EXERCISE AIM
Only the lines from the top of the data through the line with "Task: Click the Python logo icon" should be repeated, each exactly as written.

——————————

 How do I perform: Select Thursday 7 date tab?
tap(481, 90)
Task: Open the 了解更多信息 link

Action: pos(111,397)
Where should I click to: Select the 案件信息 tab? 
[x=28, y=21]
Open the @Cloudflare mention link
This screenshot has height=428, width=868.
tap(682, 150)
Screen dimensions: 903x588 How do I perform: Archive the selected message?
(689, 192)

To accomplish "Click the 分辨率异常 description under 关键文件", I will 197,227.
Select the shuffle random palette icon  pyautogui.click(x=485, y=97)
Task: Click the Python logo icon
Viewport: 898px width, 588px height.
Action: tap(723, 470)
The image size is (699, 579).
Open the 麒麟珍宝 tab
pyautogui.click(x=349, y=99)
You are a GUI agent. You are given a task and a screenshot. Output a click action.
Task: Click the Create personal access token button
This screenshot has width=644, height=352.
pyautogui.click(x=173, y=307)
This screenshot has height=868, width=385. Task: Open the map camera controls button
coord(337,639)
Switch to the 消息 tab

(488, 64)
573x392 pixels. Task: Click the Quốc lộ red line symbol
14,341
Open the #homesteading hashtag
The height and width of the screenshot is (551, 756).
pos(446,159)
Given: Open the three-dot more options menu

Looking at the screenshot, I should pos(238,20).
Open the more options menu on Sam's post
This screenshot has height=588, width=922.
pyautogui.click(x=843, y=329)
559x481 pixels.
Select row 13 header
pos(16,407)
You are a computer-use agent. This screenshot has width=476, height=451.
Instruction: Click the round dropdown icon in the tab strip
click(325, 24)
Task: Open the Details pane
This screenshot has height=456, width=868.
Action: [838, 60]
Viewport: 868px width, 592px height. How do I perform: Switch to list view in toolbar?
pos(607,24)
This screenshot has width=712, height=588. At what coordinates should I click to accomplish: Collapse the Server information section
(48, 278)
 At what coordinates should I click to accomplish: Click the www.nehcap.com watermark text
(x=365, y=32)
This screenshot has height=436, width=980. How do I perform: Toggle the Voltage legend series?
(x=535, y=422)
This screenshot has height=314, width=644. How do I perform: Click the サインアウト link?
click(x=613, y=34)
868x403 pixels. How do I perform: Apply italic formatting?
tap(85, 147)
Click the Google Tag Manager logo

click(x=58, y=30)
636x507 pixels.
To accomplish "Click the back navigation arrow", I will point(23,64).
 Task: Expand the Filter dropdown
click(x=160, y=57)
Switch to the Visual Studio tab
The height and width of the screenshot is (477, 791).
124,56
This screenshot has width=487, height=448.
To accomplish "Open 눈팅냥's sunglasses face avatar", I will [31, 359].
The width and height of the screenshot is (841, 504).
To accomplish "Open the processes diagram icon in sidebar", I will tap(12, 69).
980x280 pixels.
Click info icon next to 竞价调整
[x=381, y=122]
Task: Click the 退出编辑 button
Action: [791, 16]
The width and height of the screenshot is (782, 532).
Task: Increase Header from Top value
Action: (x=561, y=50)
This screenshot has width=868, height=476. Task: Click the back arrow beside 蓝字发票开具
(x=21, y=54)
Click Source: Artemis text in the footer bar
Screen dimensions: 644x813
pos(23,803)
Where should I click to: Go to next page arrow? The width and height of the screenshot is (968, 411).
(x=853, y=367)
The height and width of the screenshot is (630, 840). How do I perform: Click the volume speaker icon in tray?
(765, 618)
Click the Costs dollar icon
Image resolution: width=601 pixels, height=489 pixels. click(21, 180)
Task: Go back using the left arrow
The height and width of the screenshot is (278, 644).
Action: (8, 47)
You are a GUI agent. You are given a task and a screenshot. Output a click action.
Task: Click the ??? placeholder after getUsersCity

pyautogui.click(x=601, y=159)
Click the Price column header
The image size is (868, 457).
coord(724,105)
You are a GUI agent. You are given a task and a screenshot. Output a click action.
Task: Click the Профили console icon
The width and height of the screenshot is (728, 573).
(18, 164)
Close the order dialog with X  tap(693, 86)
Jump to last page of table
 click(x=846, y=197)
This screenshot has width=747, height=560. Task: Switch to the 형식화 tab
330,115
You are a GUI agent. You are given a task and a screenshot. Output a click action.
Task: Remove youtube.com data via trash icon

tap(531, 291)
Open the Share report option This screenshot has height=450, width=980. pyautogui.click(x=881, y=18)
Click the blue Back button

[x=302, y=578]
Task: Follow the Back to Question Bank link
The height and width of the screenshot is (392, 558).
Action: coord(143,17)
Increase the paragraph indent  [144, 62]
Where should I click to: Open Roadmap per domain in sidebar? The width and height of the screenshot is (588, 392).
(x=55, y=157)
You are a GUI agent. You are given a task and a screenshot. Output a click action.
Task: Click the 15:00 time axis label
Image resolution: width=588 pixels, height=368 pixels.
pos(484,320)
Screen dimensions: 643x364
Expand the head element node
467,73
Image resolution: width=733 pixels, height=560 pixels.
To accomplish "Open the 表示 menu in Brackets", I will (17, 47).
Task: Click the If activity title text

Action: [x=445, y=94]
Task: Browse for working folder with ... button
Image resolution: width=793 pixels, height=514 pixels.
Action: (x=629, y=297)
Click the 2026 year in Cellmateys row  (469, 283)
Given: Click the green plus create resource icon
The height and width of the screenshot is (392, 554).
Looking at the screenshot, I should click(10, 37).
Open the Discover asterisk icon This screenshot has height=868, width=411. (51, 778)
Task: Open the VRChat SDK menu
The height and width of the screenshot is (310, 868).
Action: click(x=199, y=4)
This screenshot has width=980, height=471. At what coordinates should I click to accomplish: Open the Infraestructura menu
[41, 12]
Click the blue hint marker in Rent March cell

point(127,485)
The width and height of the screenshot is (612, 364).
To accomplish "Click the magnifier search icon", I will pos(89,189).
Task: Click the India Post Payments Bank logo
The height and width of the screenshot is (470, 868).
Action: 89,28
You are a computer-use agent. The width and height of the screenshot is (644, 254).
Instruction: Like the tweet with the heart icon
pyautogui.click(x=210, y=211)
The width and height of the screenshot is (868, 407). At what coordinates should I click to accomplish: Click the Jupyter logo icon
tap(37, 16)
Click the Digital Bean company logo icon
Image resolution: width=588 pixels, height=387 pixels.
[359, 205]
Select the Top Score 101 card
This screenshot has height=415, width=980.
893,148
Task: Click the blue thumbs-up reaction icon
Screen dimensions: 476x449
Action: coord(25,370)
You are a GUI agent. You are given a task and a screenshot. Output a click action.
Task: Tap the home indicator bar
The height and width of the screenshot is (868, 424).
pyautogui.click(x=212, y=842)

——————————

EXERCISE ANSWER
 How do I perform: Select Thursday 7 date tab?
tap(481, 90)
Task: Open the 了解更多信息 link

Action: pos(111,397)
Where should I click to: Select the 案件信息 tab? 
[x=28, y=21]
Open the @Cloudflare mention link
This screenshot has height=428, width=868.
tap(682, 150)
Screen dimensions: 903x588 How do I perform: Archive the selected message?
(689, 192)

To accomplish "Click the 分辨率异常 description under 关键文件", I will 197,227.
Select the shuffle random palette icon  pyautogui.click(x=485, y=97)
Task: Click the Python logo icon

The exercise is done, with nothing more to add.